Written request
Please return each of the following lines unchanged, character for character.

Exercise data

========================================

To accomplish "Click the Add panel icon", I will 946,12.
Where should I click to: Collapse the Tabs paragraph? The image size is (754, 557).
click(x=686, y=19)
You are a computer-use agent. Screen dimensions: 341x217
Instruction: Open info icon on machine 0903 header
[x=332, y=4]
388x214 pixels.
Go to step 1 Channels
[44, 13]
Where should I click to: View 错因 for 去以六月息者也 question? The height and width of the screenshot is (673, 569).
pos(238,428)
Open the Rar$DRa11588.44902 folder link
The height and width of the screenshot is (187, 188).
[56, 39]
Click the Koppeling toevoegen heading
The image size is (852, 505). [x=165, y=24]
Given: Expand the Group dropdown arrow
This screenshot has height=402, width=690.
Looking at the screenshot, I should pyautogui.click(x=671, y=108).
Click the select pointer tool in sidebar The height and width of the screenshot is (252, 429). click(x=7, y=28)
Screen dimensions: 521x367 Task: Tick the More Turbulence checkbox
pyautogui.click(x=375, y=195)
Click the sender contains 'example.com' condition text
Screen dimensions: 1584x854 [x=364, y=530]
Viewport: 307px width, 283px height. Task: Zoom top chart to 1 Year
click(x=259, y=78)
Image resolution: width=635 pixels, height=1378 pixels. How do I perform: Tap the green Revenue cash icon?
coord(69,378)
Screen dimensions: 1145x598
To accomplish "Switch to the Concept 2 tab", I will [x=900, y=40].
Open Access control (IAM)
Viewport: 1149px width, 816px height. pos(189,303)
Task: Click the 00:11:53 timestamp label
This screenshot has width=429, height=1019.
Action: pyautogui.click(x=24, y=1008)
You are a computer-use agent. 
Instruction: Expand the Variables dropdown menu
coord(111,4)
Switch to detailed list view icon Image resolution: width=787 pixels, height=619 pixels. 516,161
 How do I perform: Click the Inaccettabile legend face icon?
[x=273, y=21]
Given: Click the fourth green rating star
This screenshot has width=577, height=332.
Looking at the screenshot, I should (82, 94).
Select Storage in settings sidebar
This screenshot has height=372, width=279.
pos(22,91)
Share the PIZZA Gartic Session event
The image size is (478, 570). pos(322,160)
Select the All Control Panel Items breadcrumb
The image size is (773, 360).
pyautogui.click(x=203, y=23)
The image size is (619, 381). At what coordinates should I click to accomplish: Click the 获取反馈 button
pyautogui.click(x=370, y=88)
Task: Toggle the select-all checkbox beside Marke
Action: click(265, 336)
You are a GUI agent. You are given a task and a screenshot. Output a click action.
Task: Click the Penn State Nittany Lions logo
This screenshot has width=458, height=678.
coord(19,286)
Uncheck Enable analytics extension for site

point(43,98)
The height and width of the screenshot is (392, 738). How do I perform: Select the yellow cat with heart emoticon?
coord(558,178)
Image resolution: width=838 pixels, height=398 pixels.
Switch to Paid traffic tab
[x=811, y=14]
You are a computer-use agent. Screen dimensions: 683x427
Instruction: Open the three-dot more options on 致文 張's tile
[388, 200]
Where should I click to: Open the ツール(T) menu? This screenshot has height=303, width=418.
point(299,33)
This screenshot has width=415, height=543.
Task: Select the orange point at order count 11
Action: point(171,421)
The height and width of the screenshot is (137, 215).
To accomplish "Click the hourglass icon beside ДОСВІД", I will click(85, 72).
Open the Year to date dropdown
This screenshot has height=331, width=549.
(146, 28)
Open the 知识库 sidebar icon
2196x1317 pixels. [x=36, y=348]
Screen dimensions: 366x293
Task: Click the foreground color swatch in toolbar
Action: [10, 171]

========================================

Response
To accomplish "Click the Add panel icon", I will 946,12.
Where should I click to: Collapse the Tabs paragraph? The image size is (754, 557).
click(x=686, y=19)
You are a computer-use agent. Screen dimensions: 341x217
Instruction: Open info icon on machine 0903 header
[x=332, y=4]
388x214 pixels.
Go to step 1 Channels
[44, 13]
Where should I click to: View 错因 for 去以六月息者也 question? The height and width of the screenshot is (673, 569).
pos(238,428)
Open the Rar$DRa11588.44902 folder link
The height and width of the screenshot is (187, 188).
[56, 39]
Click the Koppeling toevoegen heading
The image size is (852, 505). [x=165, y=24]
Given: Expand the Group dropdown arrow
This screenshot has height=402, width=690.
Looking at the screenshot, I should pyautogui.click(x=671, y=108).
Click the select pointer tool in sidebar The height and width of the screenshot is (252, 429). click(x=7, y=28)
Screen dimensions: 521x367 Task: Tick the More Turbulence checkbox
pyautogui.click(x=375, y=195)
Click the sender contains 'example.com' condition text
Screen dimensions: 1584x854 [x=364, y=530]
Viewport: 307px width, 283px height. Task: Zoom top chart to 1 Year
click(x=259, y=78)
Image resolution: width=635 pixels, height=1378 pixels. How do I perform: Tap the green Revenue cash icon?
coord(69,378)
Screen dimensions: 1145x598
To accomplish "Switch to the Concept 2 tab", I will [x=900, y=40].
Open Access control (IAM)
Viewport: 1149px width, 816px height. pos(189,303)
Task: Click the 00:11:53 timestamp label
This screenshot has width=429, height=1019.
Action: pyautogui.click(x=24, y=1008)
You are a computer-use agent. 
Instruction: Expand the Variables dropdown menu
coord(111,4)
Switch to detailed list view icon Image resolution: width=787 pixels, height=619 pixels. 516,161
 How do I perform: Click the Inaccettabile legend face icon?
[x=273, y=21]
Given: Click the fourth green rating star
This screenshot has width=577, height=332.
Looking at the screenshot, I should (82, 94).
Select Storage in settings sidebar
This screenshot has height=372, width=279.
pos(22,91)
Share the PIZZA Gartic Session event
The image size is (478, 570). pos(322,160)
Select the All Control Panel Items breadcrumb
The image size is (773, 360).
pyautogui.click(x=203, y=23)
The image size is (619, 381). At what coordinates should I click to accomplish: Click the 获取反馈 button
pyautogui.click(x=370, y=88)
Task: Toggle the select-all checkbox beside Marke
Action: click(265, 336)
You are a GUI agent. You are given a task and a screenshot. Output a click action.
Task: Click the Penn State Nittany Lions logo
This screenshot has width=458, height=678.
coord(19,286)
Uncheck Enable analytics extension for site

point(43,98)
The height and width of the screenshot is (392, 738). How do I perform: Select the yellow cat with heart emoticon?
coord(558,178)
Image resolution: width=838 pixels, height=398 pixels.
Switch to Paid traffic tab
[x=811, y=14]
You are a computer-use agent. Screen dimensions: 683x427
Instruction: Open the three-dot more options on 致文 張's tile
[388, 200]
Where should I click to: Open the ツール(T) menu? This screenshot has height=303, width=418.
point(299,33)
This screenshot has width=415, height=543.
Task: Select the orange point at order count 11
Action: point(171,421)
The height and width of the screenshot is (137, 215).
To accomplish "Click the hourglass icon beside ДОСВІД", I will click(85, 72).
Open the Year to date dropdown
This screenshot has height=331, width=549.
(146, 28)
Open the 知识库 sidebar icon
2196x1317 pixels. [x=36, y=348]
Screen dimensions: 366x293
Task: Click the foreground color swatch in toolbar
Action: [10, 171]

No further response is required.